**PASSAGE RETENU:**
□ □ □ □ □

Lorsque Rachel Reeves s’est assise à son bureau du 11 Downing Street, siège du ministère de l’Économie, elle n’a pourtant pas trouvé de lettre de type : « J’ai bien peur qu’il n’y ait plus d’argent. Bonne chance ! » [1]. Cela ne l’a pas empêchée de dresser un bilan catastrophique, « bien pire que prévu« , de la situation économique après la gestion des Conservateurs. Avant même son accession au pouvoir, le Labour avait anticipé un héritage désastreux. Fin juillet, la nouvelle ministre profite d’un discours au Parlement pour accentuer ses critiques. Elle accuse le gouvernement précédent d’avoir masqué un excès de dépenses de 22 milliards de livres, qu’elle aurait uniquement découvert en accédant au pouvoir . Les Conservateurs auraient « dissimulé l’état réel des finances publiques », cachant des besoins qui « n’étaient ni connus ni financés » et qui ont abouti à « un trou noir » dans le budget. En cause, le fameux programme d’envoi des demandeurs d’asile au Rwanda, un plan pour les hôpitaux ou les accords sur les salaires des fonctionnaires dont s’est félicité le ministre de la santé comme on l’a vu plus haut.
Cette « découverte » est-elle une véritable surprise ou une posture politique ? L’Office for Budget Responsibility (OBR), équivalent britannique de la Cour des Comptes, avait signalé un possible dérapage des comptes publics au printemps 2024. En mars, l’OBR écrivait que le risque principal résidait dans des dépenses supérieures aux limites prévues , rappelant que « lors des périodes précédentes de 2015 et 2021, les gouvernements avaient augmenté [celles-ci] de 39 milliards de livres et 32 milliards de livres par an en moyenne respectivement. » Peut avant l’élection, l’Institut for Fiscal Studies (IFS) avait également analysé qu’un nouveau gouvernement verrait probablement un déficit « de 10 à 20 milliards de livres par an » . Notons ici que Jeremy Hunt, prédécesseur de Rachel Reeves, avait lui aussi annoncé un « trou » de plusieurs dizaines de milliards à son arrivée à l’automne 2022, avant de bénéficier d’une manne inattendue de 30 milliards de livres de recettes supplémentaires au printemps 2023 .
Sachant que les Conservateurs ont été aux responsabilités pendant 14 ans, il est légitime de les rendre comptables des difficultés actuellement rencontrées par le pays. Dans un premier temps, l’irresponsabilité passée des Tories est une justification aisée pour toutes les mesures impopulaires décidées par le Labour. Toutefois le Parti travailliste est désormais aux commandes, et n’en déplaise à Starmer et son entourage, la politique est avant tout une affaire de choix. Il est facile de pointer le « trou » de 22 milliards de livres, moins facile d’admettre que celui-ci comprend les 9 milliards d’augmentations de salaires accordés au secteur public depuis l’arrivée au pouvoir du Labour . Cette décision peut être légitime et nécessaire, mais ce fut un choix. Pour équilibrer le budget, le premier choix n’a pas été d’annoncer une contribution exceptionnelle des plus riches, mais de couper dans les dépenses sociales.

□ □ □ □ □

**LIGNES DE DONNÉES:**
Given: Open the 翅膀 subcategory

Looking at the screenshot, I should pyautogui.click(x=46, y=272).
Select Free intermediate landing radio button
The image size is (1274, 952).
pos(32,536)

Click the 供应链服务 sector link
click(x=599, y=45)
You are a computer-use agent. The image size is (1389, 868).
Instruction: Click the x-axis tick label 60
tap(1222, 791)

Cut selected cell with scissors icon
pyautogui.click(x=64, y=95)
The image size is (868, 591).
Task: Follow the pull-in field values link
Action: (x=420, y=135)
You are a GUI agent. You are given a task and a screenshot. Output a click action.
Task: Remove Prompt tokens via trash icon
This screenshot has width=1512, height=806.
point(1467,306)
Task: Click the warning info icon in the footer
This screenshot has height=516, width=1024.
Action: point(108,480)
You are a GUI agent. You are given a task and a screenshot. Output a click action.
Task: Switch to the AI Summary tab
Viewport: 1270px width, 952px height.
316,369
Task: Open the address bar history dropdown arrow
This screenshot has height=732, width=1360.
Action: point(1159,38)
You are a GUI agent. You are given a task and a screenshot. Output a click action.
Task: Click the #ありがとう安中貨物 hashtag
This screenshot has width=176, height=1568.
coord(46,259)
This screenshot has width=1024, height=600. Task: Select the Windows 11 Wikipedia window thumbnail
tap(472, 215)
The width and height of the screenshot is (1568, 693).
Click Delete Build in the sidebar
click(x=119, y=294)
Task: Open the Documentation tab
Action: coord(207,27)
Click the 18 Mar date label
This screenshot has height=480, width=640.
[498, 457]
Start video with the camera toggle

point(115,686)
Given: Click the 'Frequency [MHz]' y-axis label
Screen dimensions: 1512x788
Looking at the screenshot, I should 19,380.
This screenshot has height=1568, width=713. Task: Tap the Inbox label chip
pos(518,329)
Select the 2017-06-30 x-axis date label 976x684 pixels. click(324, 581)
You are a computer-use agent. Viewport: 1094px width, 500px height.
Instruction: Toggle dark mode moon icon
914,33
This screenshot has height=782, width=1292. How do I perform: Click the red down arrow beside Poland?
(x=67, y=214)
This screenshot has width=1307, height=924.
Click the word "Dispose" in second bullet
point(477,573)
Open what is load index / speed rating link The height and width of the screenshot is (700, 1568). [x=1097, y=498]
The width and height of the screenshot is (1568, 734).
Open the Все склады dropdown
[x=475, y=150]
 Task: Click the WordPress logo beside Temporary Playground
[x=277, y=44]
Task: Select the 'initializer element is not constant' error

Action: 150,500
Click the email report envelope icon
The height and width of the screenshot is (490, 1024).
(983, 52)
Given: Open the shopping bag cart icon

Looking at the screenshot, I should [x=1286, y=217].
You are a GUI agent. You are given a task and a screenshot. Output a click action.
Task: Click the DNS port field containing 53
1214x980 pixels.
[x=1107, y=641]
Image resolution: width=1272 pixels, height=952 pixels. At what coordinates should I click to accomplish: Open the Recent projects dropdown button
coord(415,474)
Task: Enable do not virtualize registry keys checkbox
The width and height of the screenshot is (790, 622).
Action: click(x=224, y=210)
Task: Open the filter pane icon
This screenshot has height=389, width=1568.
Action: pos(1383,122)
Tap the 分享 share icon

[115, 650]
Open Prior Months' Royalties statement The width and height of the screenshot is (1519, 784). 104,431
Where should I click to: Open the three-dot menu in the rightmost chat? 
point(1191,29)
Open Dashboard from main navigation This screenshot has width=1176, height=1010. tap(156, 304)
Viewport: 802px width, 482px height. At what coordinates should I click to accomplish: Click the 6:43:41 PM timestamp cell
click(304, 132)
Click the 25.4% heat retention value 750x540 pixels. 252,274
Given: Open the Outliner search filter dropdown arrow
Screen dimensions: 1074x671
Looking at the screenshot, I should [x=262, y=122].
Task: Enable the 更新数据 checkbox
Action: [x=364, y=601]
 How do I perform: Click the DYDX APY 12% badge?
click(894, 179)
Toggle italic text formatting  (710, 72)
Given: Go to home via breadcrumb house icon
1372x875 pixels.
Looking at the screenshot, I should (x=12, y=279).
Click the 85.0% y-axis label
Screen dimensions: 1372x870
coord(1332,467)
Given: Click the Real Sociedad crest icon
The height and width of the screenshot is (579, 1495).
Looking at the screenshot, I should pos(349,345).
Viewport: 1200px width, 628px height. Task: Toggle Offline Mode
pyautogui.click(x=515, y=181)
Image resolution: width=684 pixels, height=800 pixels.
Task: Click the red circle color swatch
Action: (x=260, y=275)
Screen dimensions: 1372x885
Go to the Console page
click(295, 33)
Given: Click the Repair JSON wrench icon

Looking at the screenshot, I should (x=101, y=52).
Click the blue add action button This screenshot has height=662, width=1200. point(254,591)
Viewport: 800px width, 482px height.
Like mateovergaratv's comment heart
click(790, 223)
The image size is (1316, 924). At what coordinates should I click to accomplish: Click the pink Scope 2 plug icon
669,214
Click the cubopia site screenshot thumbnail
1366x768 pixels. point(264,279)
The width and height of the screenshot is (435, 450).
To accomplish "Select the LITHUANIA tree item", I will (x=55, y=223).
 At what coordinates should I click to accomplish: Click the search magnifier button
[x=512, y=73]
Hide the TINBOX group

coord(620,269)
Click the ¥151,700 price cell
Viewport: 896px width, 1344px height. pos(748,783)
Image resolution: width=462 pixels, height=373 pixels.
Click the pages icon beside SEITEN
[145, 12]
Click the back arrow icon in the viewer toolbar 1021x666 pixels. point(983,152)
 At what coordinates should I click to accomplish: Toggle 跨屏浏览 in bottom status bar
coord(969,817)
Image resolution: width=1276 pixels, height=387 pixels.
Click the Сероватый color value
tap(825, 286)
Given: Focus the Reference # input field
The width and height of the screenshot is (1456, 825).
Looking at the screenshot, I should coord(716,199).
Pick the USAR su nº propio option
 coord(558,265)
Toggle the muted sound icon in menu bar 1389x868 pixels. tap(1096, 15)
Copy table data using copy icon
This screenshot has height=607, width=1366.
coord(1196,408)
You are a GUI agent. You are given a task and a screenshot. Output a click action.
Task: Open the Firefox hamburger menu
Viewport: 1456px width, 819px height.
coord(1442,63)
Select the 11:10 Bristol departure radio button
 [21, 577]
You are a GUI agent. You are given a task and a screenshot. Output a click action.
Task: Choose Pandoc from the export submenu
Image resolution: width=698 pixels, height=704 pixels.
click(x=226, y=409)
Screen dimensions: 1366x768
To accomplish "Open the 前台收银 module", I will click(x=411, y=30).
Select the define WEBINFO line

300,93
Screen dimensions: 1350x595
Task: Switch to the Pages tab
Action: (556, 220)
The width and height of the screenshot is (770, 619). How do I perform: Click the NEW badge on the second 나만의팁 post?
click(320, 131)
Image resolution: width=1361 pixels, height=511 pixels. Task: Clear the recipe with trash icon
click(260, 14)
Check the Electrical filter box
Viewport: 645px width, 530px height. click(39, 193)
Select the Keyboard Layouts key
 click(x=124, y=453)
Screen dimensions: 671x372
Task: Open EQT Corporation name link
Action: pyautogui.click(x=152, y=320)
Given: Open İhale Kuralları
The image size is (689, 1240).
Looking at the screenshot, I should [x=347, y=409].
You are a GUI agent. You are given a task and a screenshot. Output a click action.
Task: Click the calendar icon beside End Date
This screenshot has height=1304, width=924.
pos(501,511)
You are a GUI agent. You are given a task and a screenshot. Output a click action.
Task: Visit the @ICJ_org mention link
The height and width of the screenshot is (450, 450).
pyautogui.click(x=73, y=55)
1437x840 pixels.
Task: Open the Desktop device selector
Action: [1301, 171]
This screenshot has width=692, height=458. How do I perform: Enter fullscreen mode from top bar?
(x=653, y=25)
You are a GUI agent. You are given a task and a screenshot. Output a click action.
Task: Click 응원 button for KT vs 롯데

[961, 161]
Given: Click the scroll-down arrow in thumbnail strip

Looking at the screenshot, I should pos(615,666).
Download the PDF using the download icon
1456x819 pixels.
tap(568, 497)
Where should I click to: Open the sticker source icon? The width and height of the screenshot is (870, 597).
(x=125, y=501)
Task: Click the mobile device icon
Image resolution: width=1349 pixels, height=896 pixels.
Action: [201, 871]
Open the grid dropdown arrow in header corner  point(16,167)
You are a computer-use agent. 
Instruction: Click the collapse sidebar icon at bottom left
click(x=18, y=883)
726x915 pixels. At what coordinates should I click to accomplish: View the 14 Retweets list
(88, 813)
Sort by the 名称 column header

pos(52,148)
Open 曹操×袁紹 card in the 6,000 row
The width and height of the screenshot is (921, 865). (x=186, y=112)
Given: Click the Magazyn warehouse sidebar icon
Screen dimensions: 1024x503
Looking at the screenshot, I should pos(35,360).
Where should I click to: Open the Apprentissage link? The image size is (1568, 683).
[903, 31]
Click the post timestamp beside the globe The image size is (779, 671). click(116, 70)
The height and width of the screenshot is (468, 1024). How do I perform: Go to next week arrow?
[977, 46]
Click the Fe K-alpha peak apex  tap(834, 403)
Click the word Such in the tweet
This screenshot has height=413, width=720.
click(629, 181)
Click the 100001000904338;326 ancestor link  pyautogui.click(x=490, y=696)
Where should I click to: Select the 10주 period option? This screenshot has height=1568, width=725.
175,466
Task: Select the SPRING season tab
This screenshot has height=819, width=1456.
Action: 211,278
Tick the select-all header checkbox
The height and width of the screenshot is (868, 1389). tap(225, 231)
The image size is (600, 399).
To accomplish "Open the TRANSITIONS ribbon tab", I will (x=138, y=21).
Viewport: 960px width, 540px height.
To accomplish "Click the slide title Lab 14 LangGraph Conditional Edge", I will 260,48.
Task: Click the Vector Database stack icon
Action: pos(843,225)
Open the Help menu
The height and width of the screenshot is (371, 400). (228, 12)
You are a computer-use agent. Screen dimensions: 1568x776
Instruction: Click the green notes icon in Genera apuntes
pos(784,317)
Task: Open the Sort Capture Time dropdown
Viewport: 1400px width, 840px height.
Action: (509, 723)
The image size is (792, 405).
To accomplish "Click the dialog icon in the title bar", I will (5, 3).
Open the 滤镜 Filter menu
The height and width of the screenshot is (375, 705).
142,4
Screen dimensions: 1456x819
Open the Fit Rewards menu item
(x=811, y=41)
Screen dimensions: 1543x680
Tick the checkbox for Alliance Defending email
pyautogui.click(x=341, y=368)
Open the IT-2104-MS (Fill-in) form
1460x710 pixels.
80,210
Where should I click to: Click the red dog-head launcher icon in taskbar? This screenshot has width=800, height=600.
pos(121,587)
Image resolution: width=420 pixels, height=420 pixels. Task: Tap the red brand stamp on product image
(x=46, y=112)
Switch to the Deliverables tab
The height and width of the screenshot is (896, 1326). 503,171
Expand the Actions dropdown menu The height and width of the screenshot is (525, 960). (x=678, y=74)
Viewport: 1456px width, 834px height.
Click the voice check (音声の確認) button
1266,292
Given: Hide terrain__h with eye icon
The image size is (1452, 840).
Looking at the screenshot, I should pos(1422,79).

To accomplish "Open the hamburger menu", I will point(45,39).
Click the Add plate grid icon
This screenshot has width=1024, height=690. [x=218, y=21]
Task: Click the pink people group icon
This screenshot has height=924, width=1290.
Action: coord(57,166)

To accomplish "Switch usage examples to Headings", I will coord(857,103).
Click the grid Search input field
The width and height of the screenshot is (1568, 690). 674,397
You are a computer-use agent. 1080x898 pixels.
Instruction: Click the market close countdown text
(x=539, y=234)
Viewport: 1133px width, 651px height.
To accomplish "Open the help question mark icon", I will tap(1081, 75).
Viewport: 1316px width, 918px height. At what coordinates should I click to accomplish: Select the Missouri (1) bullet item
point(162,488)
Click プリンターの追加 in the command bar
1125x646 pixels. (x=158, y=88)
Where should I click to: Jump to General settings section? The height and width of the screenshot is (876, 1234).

□ □ □ □ □

**TÂCHES À RÉALISER:**
A. Traduisez en anglais cette phrase tirée de l'extrait sur le budget britannique : « Sachant que les Conservateurs ont été aux responsabilités pendant 14 ans, il est légitime de les rendre comptables des difficultés actuellement rencontrées par le pays. »
B. Reprenez l'extrait sur le budget britannique à la suite de sa dernière phrase et poursuivez-le.
Le matériau placé après l'extrait sur le budget britannique n'est pas nécessaire.

**ENSEMBLE DES RÉPONSES:**
A. Given that the Conservatives were in power for 14 years, it is legitimate to hold them accountable for the difficulties the country is currently facing.

B.
Les cadres du Labour se refusent à prononcer le terme d’austérité, mais c’est pourtant le mot qui est sur toutes les lèvres à l’automne 2024. Les semaines précédentes, Keir Starmer a d’ailleurs préparé les esprits. Dans un discours aux accents churchilliens prononcé fin août 2024, il prévient que « les choses vont empirer » (« avant de devenir meilleures », assure-t-il). Il affirme que les sacrifices actuels sont « la seule voie » vers des bénéfices à long terme pour l’ensemble de la société, reprenant ainsi la rhétorique de Margaret Thatcher. Ce discours fait écho aux annonces du Premier ministre conservateur David Cameron qui, en 2010, proclamait la nécessité de « prendre des décisions difficiles maintenant » afin de pouvoir « connaître des jours meilleurs à venir ».
Lorsque plus tard en septembre il annonce des réformes profondes sur 10 ans pour « la plus grande réinvention de notre NHS depuis sa naissance », il ajoute que cela ne se fera pas par une augmentation des impôts sur le travail, mais parle de réorganisation et de sous-traiter davantage en dehors de l’hôpital. Quelques mois plus tôt, le média Novara avait révélé que le parti avait enlevé la phrase « le NHS n’est pas à vendre » de son programme. Selon Starmer, l’alternative se résume à une réforme ou à la mort du service de santé public. Il rejette toute autre forme de taxe ou contribution. Et le ministre de la santé n’exclue pas des coupes supplémentaires dans son futur budget.
Rachel Reeves est inflexible, il est hors de question de dépenser quoi que ce soit. D’ailleurs la discipline budgétaire « de fer« (encore Thatcher, décidemment) que s’est auto-infligée le Parti travailliste ne laisse aucune marge de manoeuvre.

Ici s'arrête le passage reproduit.